WHAT IS REQUIRED: Copy the discussion of playbook roles and repositories below word for word, from "I’m relatively new" to "would re-install them.".

I’m relatively new to this. Before going any further and writing more roles in the days and weeks (and months) to come, I thought I’d ask. Does this seem to fit the current standards? Do you have any suggestions in regard to best practices? Did I miss something?
So far this works OK. I can import the roles in my playbooks using a requirements.yml file, so stuff is much more modular and reusable.
You do remove some *.repo files that are from packages? Package update would re-install them.
Then again, edit of those files (to wipe them empty, for example) will make the potential update add equivalent *.rpmnew files.
The lists of “nearby mirrors” could be in vars. Easier for other sites to override.
I think the main.yml are fine. The only thing I would question are the dependencies. I’m pretty sure rpmfusion can be used without epel as a dependency. But assuming that your playbook for rpmfusion is dependent on something from both of these repositories, then that would probably explain it. However, I don’t see anything in the tasks.yml that would hint at it requiring epel as a dependency. Again with KDE, rpmfusion is mentioned as a dependency, but is it really a dependency in that the KDE tasks installs something from rpmfusion? I’m pretty sure KDE is just pulling mostly from EPEL with some distro packages from baseos or appstream. And GDM is in the distro anyway, so prob doesn’t need to be dependent on KDE.

PROVIDED MATERIAL:
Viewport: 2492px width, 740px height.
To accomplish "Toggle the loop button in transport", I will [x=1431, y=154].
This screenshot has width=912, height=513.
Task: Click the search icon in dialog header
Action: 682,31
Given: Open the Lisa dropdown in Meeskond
--
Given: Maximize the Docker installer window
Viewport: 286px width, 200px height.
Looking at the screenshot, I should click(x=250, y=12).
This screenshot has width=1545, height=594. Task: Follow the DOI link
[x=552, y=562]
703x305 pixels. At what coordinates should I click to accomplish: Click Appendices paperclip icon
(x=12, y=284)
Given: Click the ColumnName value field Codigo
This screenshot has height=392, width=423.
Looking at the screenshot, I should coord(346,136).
...
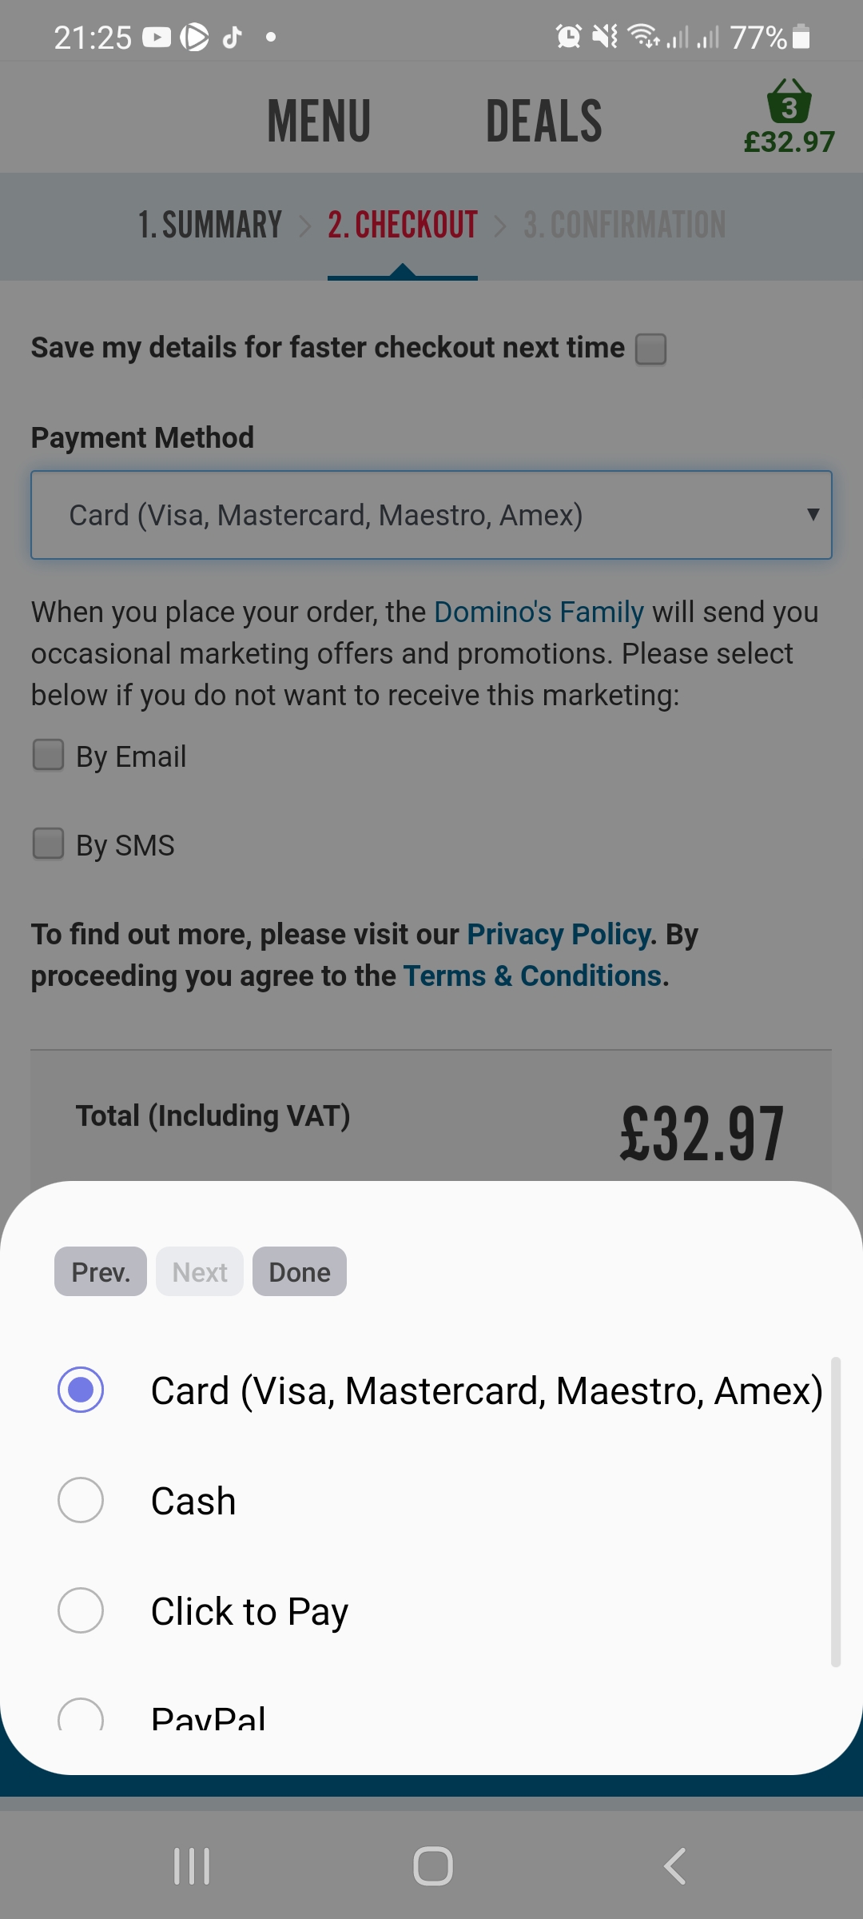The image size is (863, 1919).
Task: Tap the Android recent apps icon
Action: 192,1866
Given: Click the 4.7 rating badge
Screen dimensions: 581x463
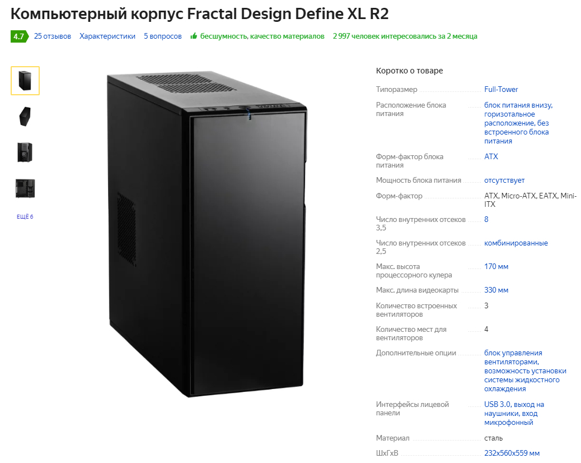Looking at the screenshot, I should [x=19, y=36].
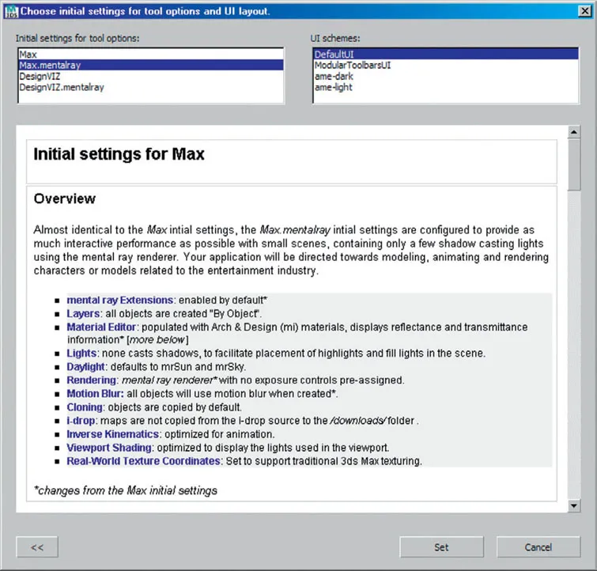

ANSWER TO THE TASK:
I’m relatively new to this. Before going any further and writing more roles in the days and weeks (and months) to come, I thought I’d ask. Does this seem to fit the current standards? Do you have any suggestions in regard to best practices? Did I miss something?
So far this works OK. I can import the roles in my playbooks using a requirements.yml file, so stuff is much more modular and reusable.
You do remove some *.repo files that are from packages? Package update would re-install them.